Полковник полгода назад, весной, еще до начала войны, стоял со своим полком в украинском городе Пирятине. На его глазах престарелый помещик Долинский сыграл свадьбу с 11-летней девочкой. И вот в эту девочку Соковнин влюбился с первого взгляда. Долинский был согласен продать жену за 5 тысяч рублей (ну, типа, развестись при выплате ему компенсации). У полковника столько денег не было, но любовь перевесила, он залез в долги и девочку выкупил. Пока оформляли документы, напал Наполеон. Кирасирам пришел приказ выступать. Бумаги на утверждение в Петербург еще даже не отправляли, но полковой священник, принимая во внимание чрезвычайные обстоятельства в тот же день влюбленных обвенчал. Юридически эта девочка (ей уже к тому моменту исполнилось 12) была замужем за двумя мужчинами. Молодая жена выехала вместе с Соковниным. Их медовый месяц продолжался, пока кирасиры продвигались от Полтавы к действующей армии. Когда полк прибыл на место, Соковнин отправил жену в свое орловское имение.

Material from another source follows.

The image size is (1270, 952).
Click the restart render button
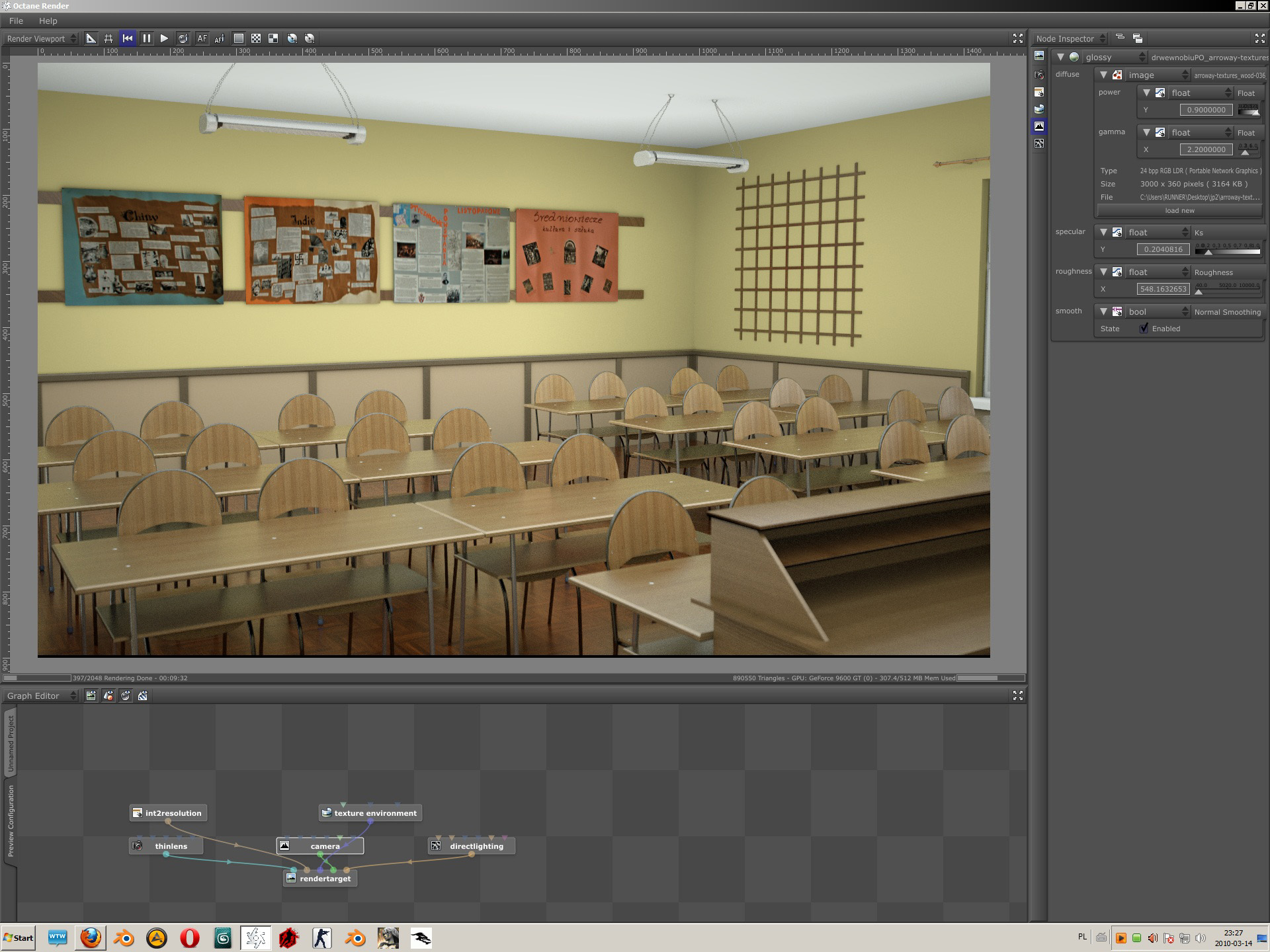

Соответственно, когда Ларрей предложил полковнику решать, тот думал исключительно о своей жене. Конечно, ему хотелось сохранить ногу. Но если гангрена, то Соковнин умрет. Это в те времена для офицера не было страшно. Страшно было то, что он умрет в плену. Значит, жена не получит никакой награды. Как же она будет жить, без денег, с одними долговыми расписками, малолетняя, не развенчанная? И как только Соковнин понял, что у его жены будет только один выход – вернуться к Долинскому, он принял решение ногу отрезать.

Едва ногу ампутировали, все ученики Ларрея собрались, чтобы ее препарировать. И обнаружили именно то, что и говорил Ларрей – расщепление бедренной кости вдоль, отделение обоих мыщелков, коленный сустав заполнен черной кровью, разрыв подколенной артерии, из которой, не смотря на тугую повязку, все это время сочилась кровь. Другими словами, скорее всего, до гангрены бы не дошло – Соковнин умер бы от потери крови. А если бы каким-то чудом кровотечение остановилось, случилась бы эта самая гангрена, и Соковнин все равно бы умер.

Теперь наступал наиболее рискованный момент лечения – выхаживание. В те времена, как известно, именно на этом этапе в основном и гибли раненые. Соковнина поместили в Колоцкий монастырь (это под Москвой), который Ларрей в тот момент превратил в крупнейший госпиталь Европы. И самый что ни на есть образцовый госпиталь.

Потом началось отступление. Ларрей не мог забрать с собой всех раненых – некоторые из них были нетранспортабельными. Он предложил желающим остаться с пациентами. Добровольцы нашлись (и они, в отличие от своих собратьев, все выжили). Остальные вместе с ходячими больными (а среди них Соковнин) пошли на запад. Одноногий полковник прошел с обозом Ларрея от Москвы до Дорогобужа (это под Смоленском). Там стало понятно, что армия покидает Россию. Ларрей дал Соковнину денег и записку к командующему русским авангардом Милорадовичу (времена были куртуазные!), и Соковнин остался дожидаться русских войск.

Конец у этой истории счастливый. Одноногий полковник вернулся к жене. На протяжении следующих 24 лет у них родилось 15 детей. Дело Соковнина попало к Николаю I, но царь его простил, официально объявив брак законным. В том же указе император, однако, требовал от подданных «впредь не допускать браков с малолетними».